Another definition of mixture distribution is that the cumulative distribution function (cdf) of the random variable $X$ is the weighted average of a family of cumulative distribution functions indexed by the mixing random variable $\Theta$.

$\displaystyle (2a) \ \ \ \ \ F_X(x)=\int_{-\infty}^\infty F_{X \lvert \Theta}(x \lvert \theta) \ h_\Theta(\theta) \ d \theta$

$\displaystyle (2b) \ \ \ \ \ F_X(x)=\sum \limits_{\theta} \biggl(F_{X \lvert \Theta}(x \lvert \theta) \ P(\Theta=\theta) \biggr)$

The idea of discrete mixture is similar. A discrete random variable $X$ is said to be a mixture if its probability function $P(X=x)$ or cumulative distribution function $P(X \le x)$ is a weighted average of a family of probability functions or cumulative distributions indexed by the mixing random variable $\Theta$. The mixing weight can be discrete or continuous. The following shows the probability function and the cdf of a discrete mixture distribution.

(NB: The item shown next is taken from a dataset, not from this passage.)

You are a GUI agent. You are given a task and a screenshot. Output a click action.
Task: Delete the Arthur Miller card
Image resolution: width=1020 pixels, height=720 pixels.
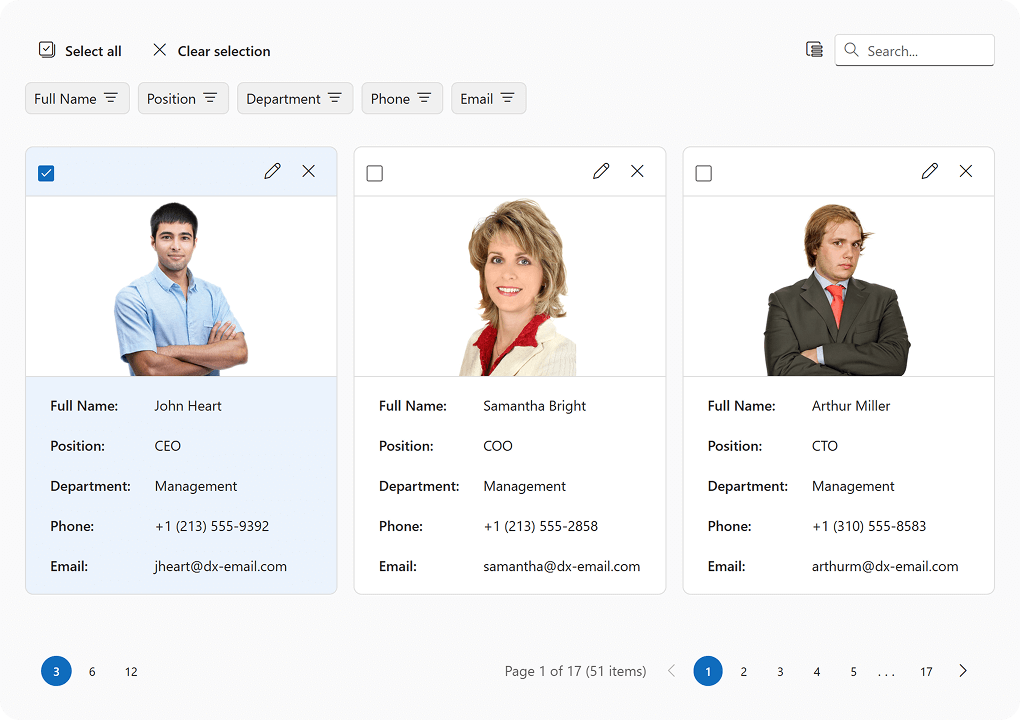click(x=966, y=171)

$\displaystyle (3a) \ \ \ \ \ P(X=x)=\int_{-\infty}^\infty P(X=x \lvert \Theta=\theta) \ h_\Theta(\theta) \ d \theta$

$\displaystyle (3b) \ \ \ \ \ P(X \le x)=\int_{-\infty}^\infty P(X \le x \lvert \Theta=\theta) \ h_\Theta(\theta) \ d \theta$

$\text{ }$

$\displaystyle (4a) \ \ \ \ \ P(X=x)=\sum \limits_{\theta} \biggl(P(X=x \lvert \Theta=\theta) \ P(\Theta=\theta) \biggr)$

$\displaystyle (4b) \ \ \ \ \ P(X \le x)=\sum \limits_{\theta} \biggl(P(X \le x \lvert \Theta=\theta) \ P(\Theta=\theta) \biggr)$

When the mixture distribution is a weighted average of finitely many distributions, it is called a $n$-point mixture where $n$ is the number of distributions. Suppose that there are $n$ distributions with pdfs

$f_1(x),f_2(x),\cdots,f_n(x)$ (continuous case)

or probability functions

$P(X_1=x),P(X_2=x),\cdots,P(X_n=x)$ (discrete case)

with mixing probabilities $p_1,p_2,\cdots,p_n$ where the sum of the $p_i$ is 1. Then the following gives the pdf or the probability function of the mixture distribution.

$\displaystyle (5a) \ \ \ \ \ f_X(x)=\sum \limits_{j=1}^n p_j \ f_j(x)$

$\displaystyle (5b) \ \ \ \ \ P(X=x)=\sum \limits_{j=1}^n p_j \ P(X_j=x)$

The cdf for the $n$-point mixture is similarly obtained by weighting the respective conditional cdfs as in (4b).

Distributional Quantities

Once the pdf (or probability function) or cdf of a mixture is established, the other distributional quantities can be derived from the pdf or cdf. Some of the distributional quantities can be obtained by taking weighted average of the corresponding conditional counterparts. For example, the following gives the survival function and moments of a mixture distribution. We assume that the mixing weight is continuous. For discrete mixing weight, simply replace the integral with summation.

$\displaystyle (6a) \ \ \ \ \ S_X(x)=\int_{-\infty}^\infty S_{X \lvert \Theta}(x \lvert \theta) \ h_\Theta(\theta) \ d \theta$

$\displaystyle (6b) \ \ \ \ \ E(X)=\int_{-\infty}^\infty E(X \lvert \theta) \ h_\Theta(\theta) \ d \theta$

$\displaystyle (6c) \ \ \ \ \ E(X^k)=\int_{-\infty}^\infty E(X^k \lvert \theta) \ h_\Theta(\theta) \ d \theta$

Once the moments are obtained, all distributional quantities that are based on moments can be evaluated, calculations such as variance, skewness, and kurtosis. Note that these quantities are not the weighted average of the conditional quantities. For example, variance of a mixture is not the weighted average of the variance of the conditional distributions. In fact, the variance of a mixture has two components.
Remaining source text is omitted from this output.